Thursday, March 17, 2011

I wonder if I'll ever be satisfied....

So, I weigh 15 pounds less than I did 11 days ago.  I wear a size smaller.  And I still hate the way I look.  It took me *forever* to get dressed this morning, and I put on a brave face, but I hate my outfit.  I tried on a new dress (ended up buying it, too) that is super cute, but I still think I look incredibly fat in it.  I am so tired of feeling this way.  I want to love the way I look, dammit.  You would think 15 pounds would make a difference.  But it doesn't.  To be totally honest, I don't notice any change at all.  My just a bit too-tight to wear jeans now button comfortably and I can wear them all day without getting a stomach ache.  But I don't *see* that.  I just see how much more I have to lose.
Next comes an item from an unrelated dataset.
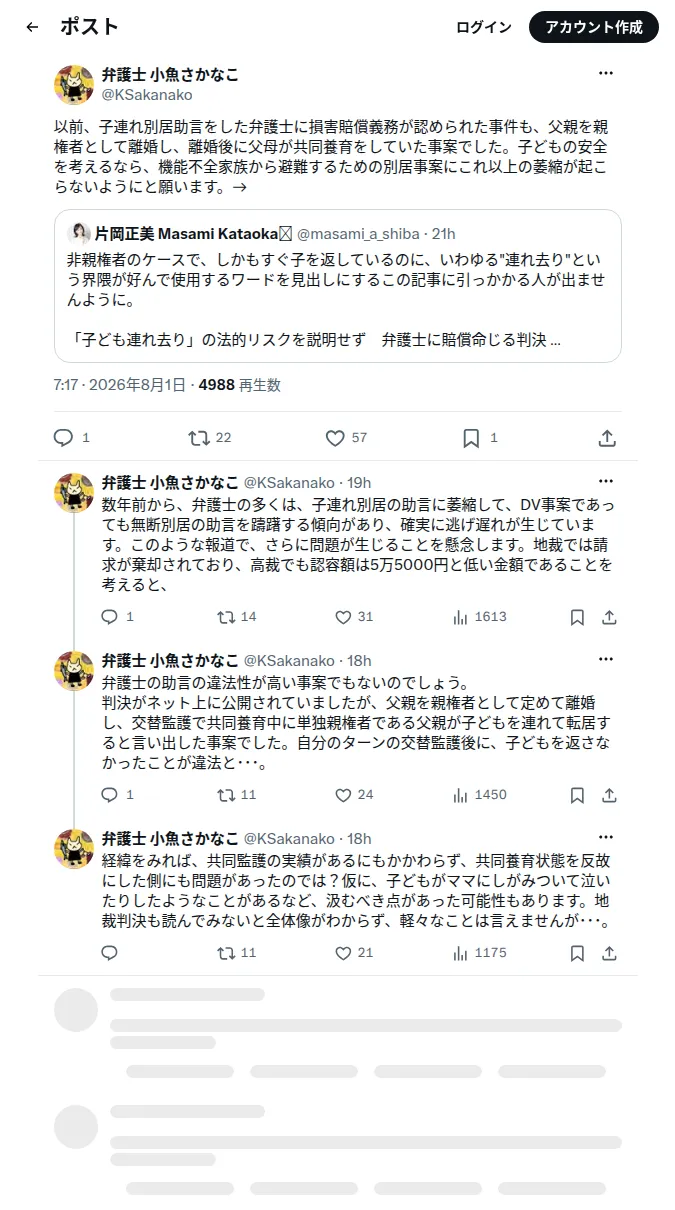
Task: Go back using the arrow beside ポスト
Action: pos(32,27)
Sometimes I wonder if it will ever be enough?  If I will ever feel good about my body again?  If 15 pounds makes no difference in the way I see myself, will 30?  Will 50?  If I get to goal, will I still spend hours in front of the mirror every day scrutinizing myself and the way I look?  If I can get into a pair of 8 jeans, will I always wish I could wear a 6?  I'm a psych major, for crying out loud, you'd think I could analyze this and figure it out, and move past it.  But not so much.